Les Français férus de services secrets et de guerre froide connaissent les noms de Burgess, Maclean et Philby, " les traîtres de Cambridge ". En réalité, le trio fut un quatuor, même si Blunt s'impliqua davantage dans l'étude des arts que dans la pratique de l'espionnage. Dans les années 1920, il était promis à un bel avenir au sein de l'intelligentsia, mais il avait pour credo ces mots d'E. M. Forster : " Si j'avais à choisir entre trahir mon pays et trahir mes amis, j'espère que j'aurais le courage de trahir le premier.

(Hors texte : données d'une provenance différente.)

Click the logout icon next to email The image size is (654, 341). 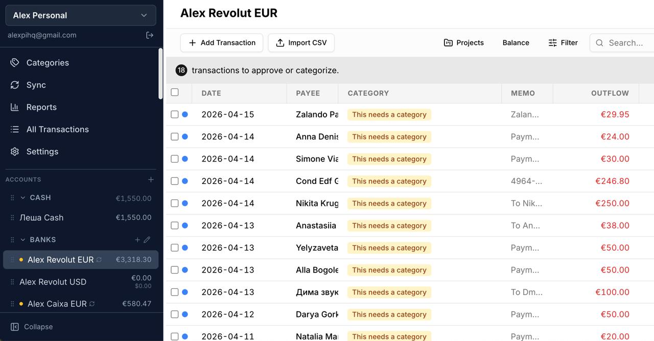point(150,35)
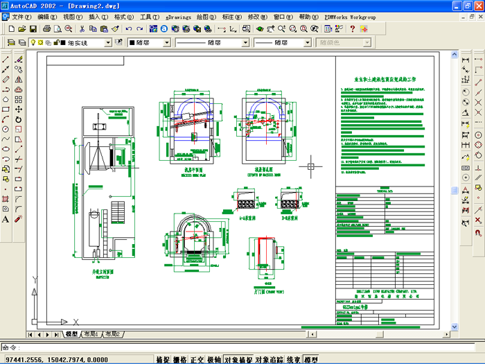This screenshot has width=485, height=364.
Task: Switch to the 布局1 layout tab
Action: coord(91,334)
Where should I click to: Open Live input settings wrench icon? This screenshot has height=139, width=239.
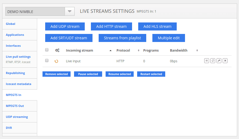click(x=219, y=61)
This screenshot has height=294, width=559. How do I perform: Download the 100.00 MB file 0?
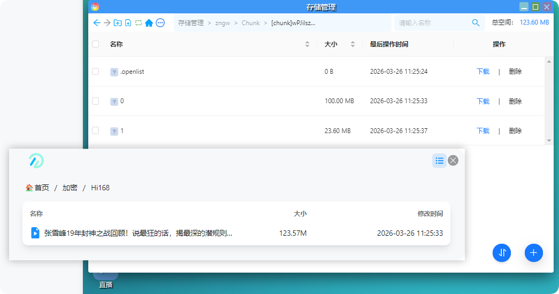[483, 101]
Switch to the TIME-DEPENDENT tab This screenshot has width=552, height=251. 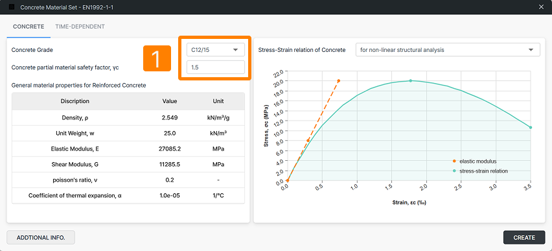coord(80,27)

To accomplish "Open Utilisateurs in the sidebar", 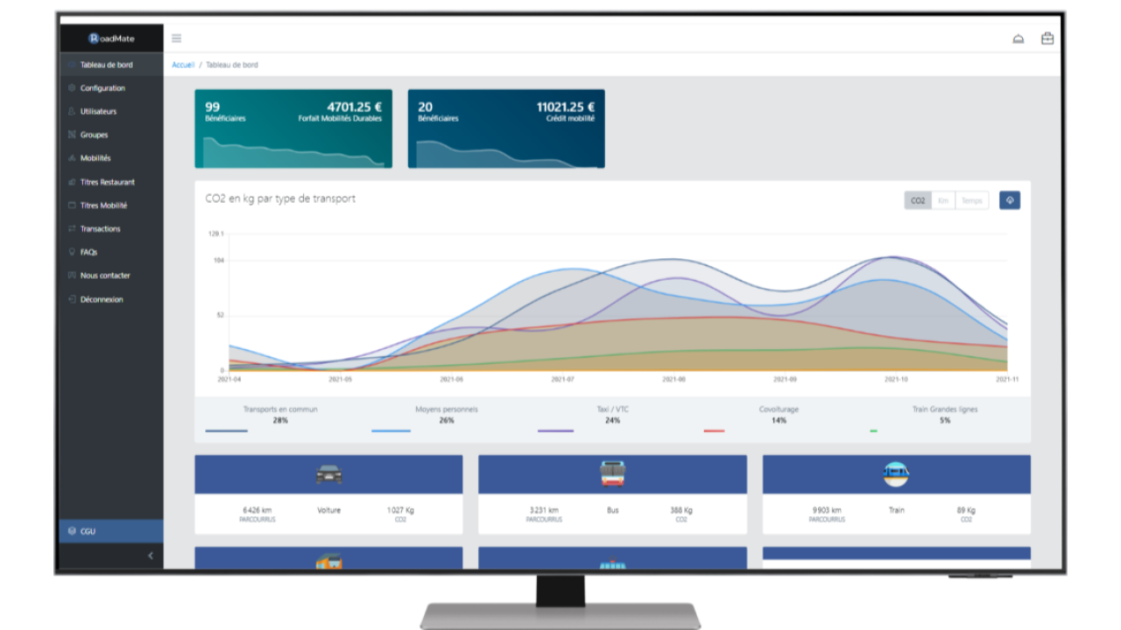I will click(98, 112).
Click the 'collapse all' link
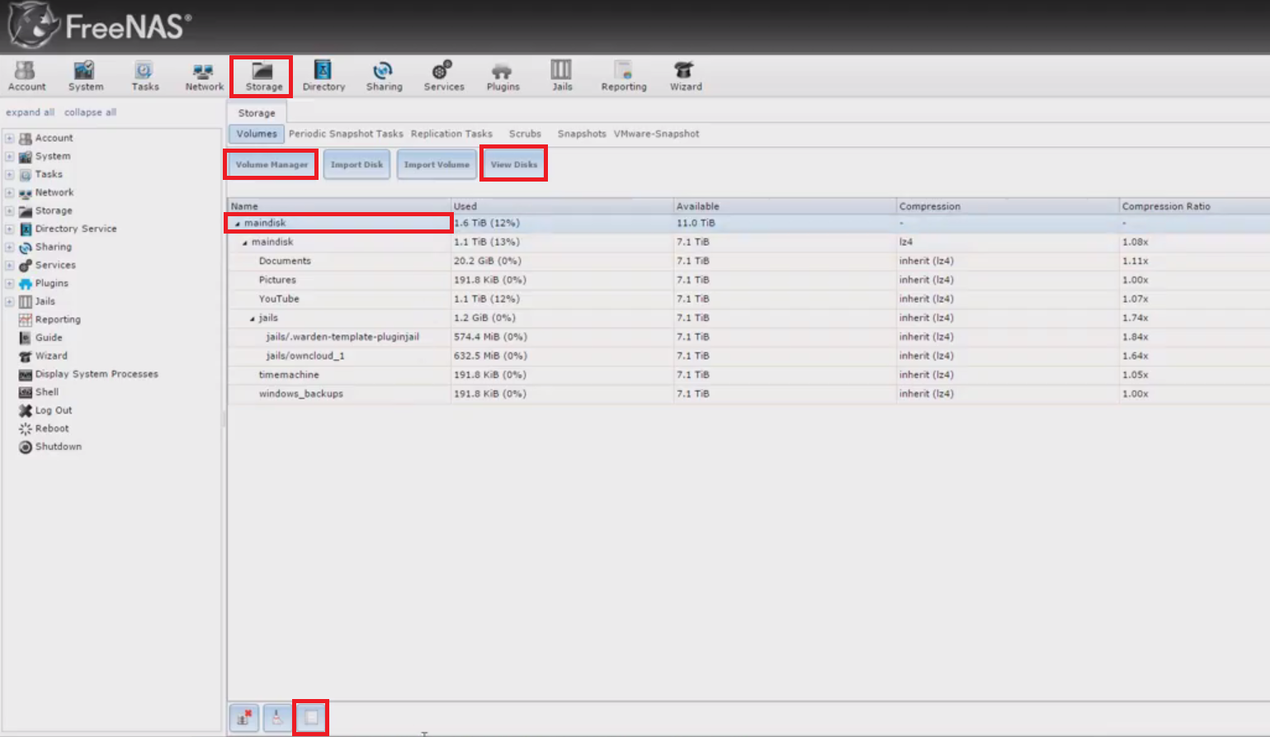This screenshot has height=737, width=1270. (x=90, y=112)
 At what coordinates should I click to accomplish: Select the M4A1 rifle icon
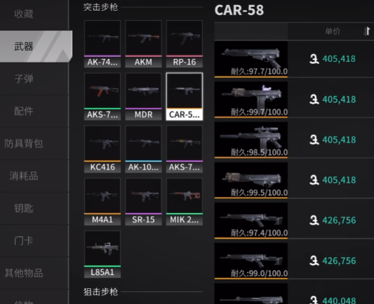point(103,201)
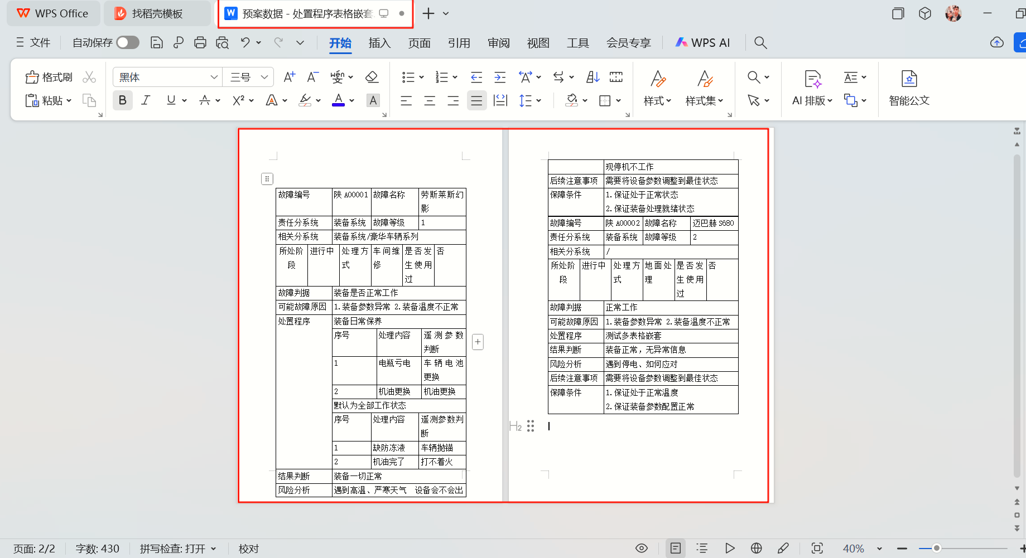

" En outre, son homosexualité le faisait rêver à une société affranchie des tabous. Devenu marxiste à sa façon, il livra des informations aux Soviétiques à la faveur de la guerre, quand il obtint un poste au sein du contre-espionnage britannique. Soupçonné des 1951 par les Anglais, il passa très discrètement aux aveux en 1964 en échange de l'immunité. Ce fut le secret le mieux gardé d'Angleterre jusqu'en 1979, et Blunt ne connut ni la prison ni l'exil.
Apres tout, ne s'était-il pas toujours considéré comme un parfait gentleman parmi d'autres gentlemen dans ce roman d'espionnage qui est aussi une histoire culturelle de la Grande-Bretagne au XXe siècle ?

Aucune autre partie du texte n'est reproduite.